▶ _ACTIVITY_
Begin at the line containing "Where should I click to: Expand the 카테고리" in the entries below and end at the line containing "Viewport: 839px width, 480px height."; transcribe that range exactly and nothing outside it.

▶ _DATASET RECORDS_
-- Opening Marker --

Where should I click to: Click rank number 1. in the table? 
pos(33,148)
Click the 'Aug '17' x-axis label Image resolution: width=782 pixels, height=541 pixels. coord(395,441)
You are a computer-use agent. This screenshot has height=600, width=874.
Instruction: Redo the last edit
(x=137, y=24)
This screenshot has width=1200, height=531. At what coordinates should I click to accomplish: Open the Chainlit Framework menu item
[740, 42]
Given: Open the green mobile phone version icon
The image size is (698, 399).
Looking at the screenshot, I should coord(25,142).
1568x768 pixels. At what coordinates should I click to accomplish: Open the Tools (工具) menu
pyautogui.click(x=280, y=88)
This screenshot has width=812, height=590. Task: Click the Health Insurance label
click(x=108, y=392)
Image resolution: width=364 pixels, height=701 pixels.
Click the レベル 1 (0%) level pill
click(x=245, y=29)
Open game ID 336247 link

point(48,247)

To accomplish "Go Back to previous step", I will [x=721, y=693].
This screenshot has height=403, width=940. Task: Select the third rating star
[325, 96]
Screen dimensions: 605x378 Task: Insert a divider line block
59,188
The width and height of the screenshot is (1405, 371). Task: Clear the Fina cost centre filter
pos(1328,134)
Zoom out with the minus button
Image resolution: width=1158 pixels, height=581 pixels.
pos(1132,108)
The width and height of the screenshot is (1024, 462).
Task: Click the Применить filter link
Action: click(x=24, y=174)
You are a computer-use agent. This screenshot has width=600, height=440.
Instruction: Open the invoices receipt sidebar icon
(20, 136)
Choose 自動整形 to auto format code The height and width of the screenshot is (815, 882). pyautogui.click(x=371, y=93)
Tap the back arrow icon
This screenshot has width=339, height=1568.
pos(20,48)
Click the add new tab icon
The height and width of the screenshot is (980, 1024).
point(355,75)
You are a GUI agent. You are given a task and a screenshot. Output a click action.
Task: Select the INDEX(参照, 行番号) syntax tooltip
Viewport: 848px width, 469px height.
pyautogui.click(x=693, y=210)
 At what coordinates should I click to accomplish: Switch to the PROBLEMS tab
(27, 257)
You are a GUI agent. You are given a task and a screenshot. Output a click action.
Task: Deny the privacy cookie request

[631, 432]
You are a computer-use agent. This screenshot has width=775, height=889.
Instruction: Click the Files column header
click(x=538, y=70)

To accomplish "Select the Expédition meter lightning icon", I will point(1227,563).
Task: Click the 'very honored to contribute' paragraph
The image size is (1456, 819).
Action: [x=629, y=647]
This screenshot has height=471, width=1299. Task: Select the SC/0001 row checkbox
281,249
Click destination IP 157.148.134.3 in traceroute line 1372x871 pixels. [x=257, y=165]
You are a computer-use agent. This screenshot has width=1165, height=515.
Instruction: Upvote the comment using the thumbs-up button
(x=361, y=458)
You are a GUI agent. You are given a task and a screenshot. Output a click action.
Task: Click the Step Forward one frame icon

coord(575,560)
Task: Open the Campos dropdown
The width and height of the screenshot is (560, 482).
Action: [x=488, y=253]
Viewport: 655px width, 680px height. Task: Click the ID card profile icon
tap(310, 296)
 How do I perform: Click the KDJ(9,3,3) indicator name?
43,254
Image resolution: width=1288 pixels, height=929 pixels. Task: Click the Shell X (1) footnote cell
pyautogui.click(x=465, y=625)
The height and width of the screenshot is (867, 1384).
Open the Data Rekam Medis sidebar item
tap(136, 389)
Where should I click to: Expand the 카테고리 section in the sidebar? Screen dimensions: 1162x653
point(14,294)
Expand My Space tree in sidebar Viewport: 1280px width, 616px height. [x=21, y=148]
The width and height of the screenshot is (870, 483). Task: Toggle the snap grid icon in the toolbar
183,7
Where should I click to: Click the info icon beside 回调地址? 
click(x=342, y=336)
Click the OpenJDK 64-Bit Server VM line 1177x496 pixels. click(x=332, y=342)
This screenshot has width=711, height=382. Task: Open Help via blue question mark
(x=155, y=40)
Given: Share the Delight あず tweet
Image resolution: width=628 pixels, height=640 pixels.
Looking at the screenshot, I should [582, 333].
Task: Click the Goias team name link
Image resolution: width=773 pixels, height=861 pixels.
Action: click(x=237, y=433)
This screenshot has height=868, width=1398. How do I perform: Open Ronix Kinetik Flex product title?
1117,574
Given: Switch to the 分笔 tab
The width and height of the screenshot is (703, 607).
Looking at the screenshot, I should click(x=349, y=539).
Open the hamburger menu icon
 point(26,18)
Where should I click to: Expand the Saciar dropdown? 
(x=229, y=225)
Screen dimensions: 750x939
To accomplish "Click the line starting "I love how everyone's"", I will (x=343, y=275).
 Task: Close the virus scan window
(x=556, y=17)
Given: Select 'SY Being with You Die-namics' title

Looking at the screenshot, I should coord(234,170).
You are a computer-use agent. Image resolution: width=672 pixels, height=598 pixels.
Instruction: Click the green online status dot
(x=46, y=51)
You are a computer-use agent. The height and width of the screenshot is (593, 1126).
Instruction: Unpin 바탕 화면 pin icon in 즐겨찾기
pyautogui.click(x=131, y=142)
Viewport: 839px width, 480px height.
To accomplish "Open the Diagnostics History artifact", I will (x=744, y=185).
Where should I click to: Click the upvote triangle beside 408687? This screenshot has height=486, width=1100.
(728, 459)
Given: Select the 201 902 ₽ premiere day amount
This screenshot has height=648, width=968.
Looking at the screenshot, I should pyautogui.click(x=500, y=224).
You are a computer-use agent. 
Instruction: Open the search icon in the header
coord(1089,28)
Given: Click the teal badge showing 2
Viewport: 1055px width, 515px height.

-- Closing Marker --

▶ _ANSWER BELOW_
Where should I click to: Expand the 카테고리 section in the sidebar? Screen dimensions: 1162x653
point(14,294)
Expand My Space tree in sidebar Viewport: 1280px width, 616px height. [x=21, y=148]
The width and height of the screenshot is (870, 483). Task: Toggle the snap grid icon in the toolbar
183,7
Where should I click to: Click the info icon beside 回调地址? 
click(x=342, y=336)
Click the OpenJDK 64-Bit Server VM line 1177x496 pixels. click(x=332, y=342)
This screenshot has width=711, height=382. Task: Open Help via blue question mark
(x=155, y=40)
Given: Share the Delight あず tweet
Image resolution: width=628 pixels, height=640 pixels.
Looking at the screenshot, I should [582, 333].
Task: Click the Goias team name link
Image resolution: width=773 pixels, height=861 pixels.
Action: click(x=237, y=433)
This screenshot has height=868, width=1398. How do I perform: Open Ronix Kinetik Flex product title?
1117,574
Given: Switch to the 分笔 tab
The width and height of the screenshot is (703, 607).
Looking at the screenshot, I should click(x=349, y=539).
Open the hamburger menu icon
 point(26,18)
Where should I click to: Expand the Saciar dropdown? 
(x=229, y=225)
Screen dimensions: 750x939
To accomplish "Click the line starting "I love how everyone's"", I will (x=343, y=275).
 Task: Close the virus scan window
(x=556, y=17)
Given: Select 'SY Being with You Die-namics' title

Looking at the screenshot, I should coord(234,170).
You are a computer-use agent. Image resolution: width=672 pixels, height=598 pixels.
Instruction: Click the green online status dot
(x=46, y=51)
You are a computer-use agent. The height and width of the screenshot is (593, 1126).
Instruction: Unpin 바탕 화면 pin icon in 즐겨찾기
pyautogui.click(x=131, y=142)
Viewport: 839px width, 480px height.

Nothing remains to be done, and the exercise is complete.